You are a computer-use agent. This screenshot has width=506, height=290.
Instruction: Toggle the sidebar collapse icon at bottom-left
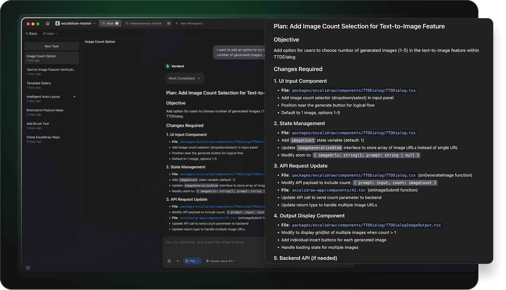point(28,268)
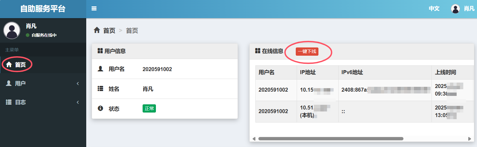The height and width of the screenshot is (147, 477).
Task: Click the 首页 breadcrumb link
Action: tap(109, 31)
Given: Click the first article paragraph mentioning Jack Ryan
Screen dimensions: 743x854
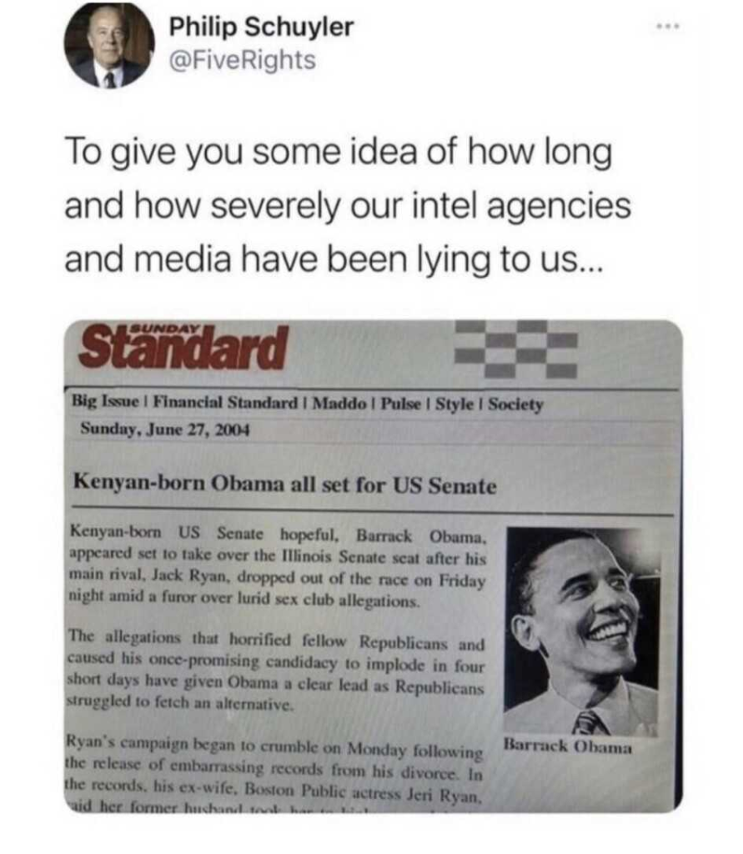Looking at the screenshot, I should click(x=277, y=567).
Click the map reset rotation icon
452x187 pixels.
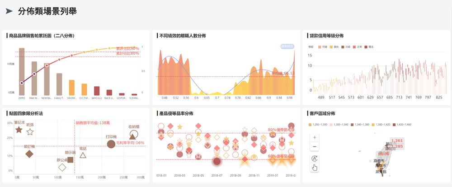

::::::

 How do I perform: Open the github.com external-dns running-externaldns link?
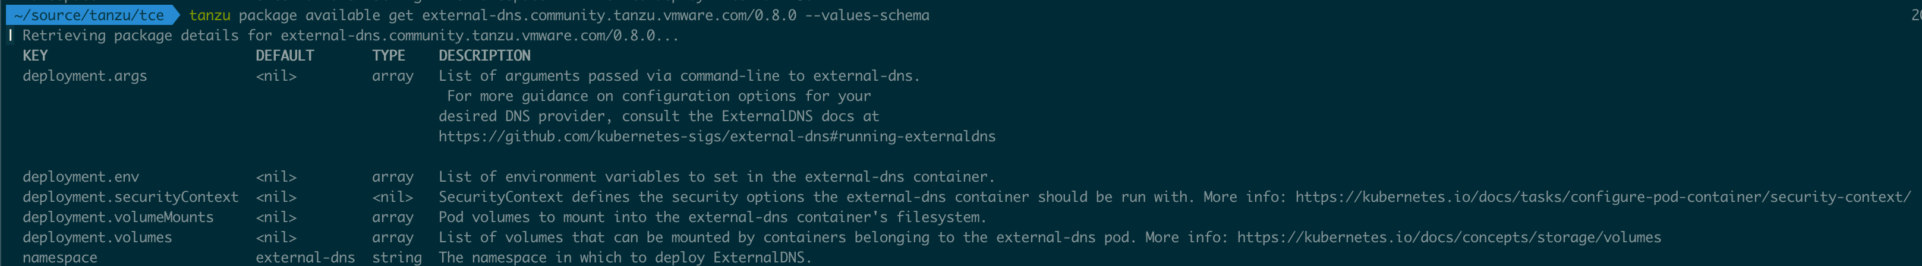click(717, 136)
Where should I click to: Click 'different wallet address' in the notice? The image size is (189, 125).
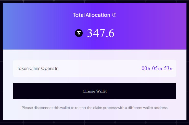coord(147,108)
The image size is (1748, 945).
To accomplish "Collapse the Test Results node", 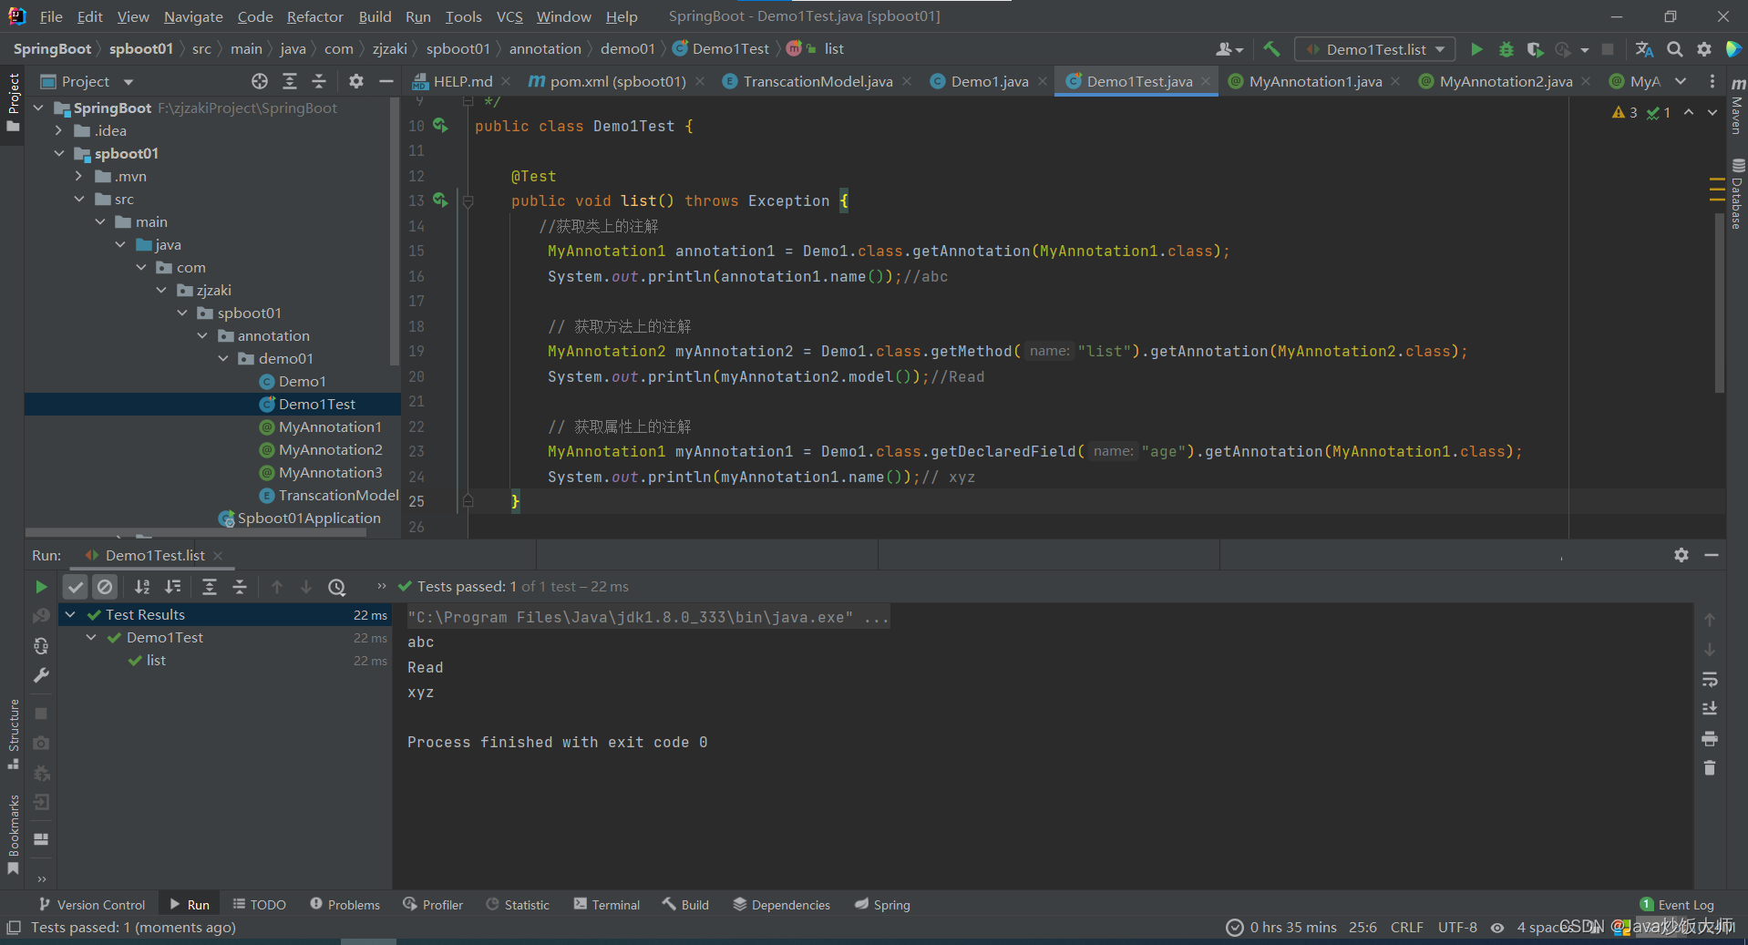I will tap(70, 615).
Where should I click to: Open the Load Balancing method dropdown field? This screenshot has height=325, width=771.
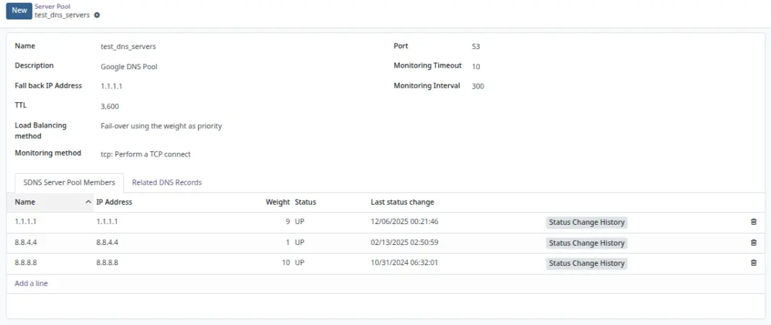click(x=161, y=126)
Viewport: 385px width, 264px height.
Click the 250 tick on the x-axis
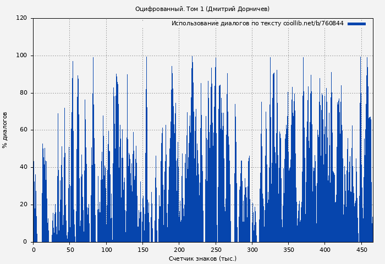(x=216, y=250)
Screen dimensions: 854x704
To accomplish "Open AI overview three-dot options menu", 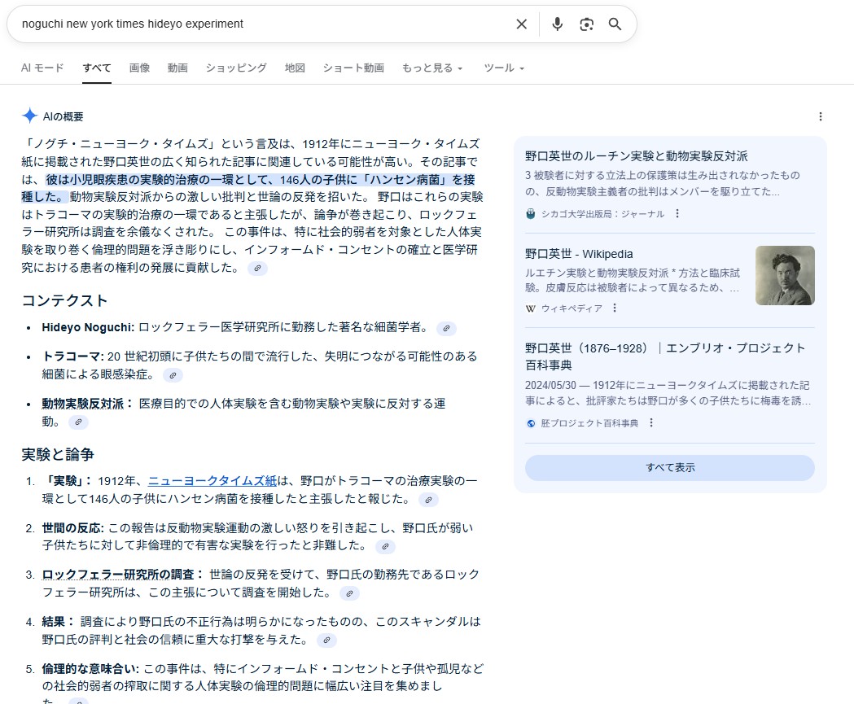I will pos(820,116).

::::::

# DIRECTIONS
For this exercise, return exactly the lines above from the line with "You are a computer-use" through the line with "452x187 pixels.", both included. Do not copy the pictures.

# RESPONSE TO THE EXERCISE
You are a computer-use agent. This screenshot has width=506, height=290.
Instruction: Toggle the sidebar collapse icon at bottom-left
point(28,268)
The height and width of the screenshot is (147, 477).
Task: Click the 首页 breadcrumb link
Action: tap(109, 31)
Given: Click the first article paragraph mentioning Jack Ryan
Screen dimensions: 743x854
Looking at the screenshot, I should click(x=277, y=567).
Click the map reset rotation icon
452x187 pixels.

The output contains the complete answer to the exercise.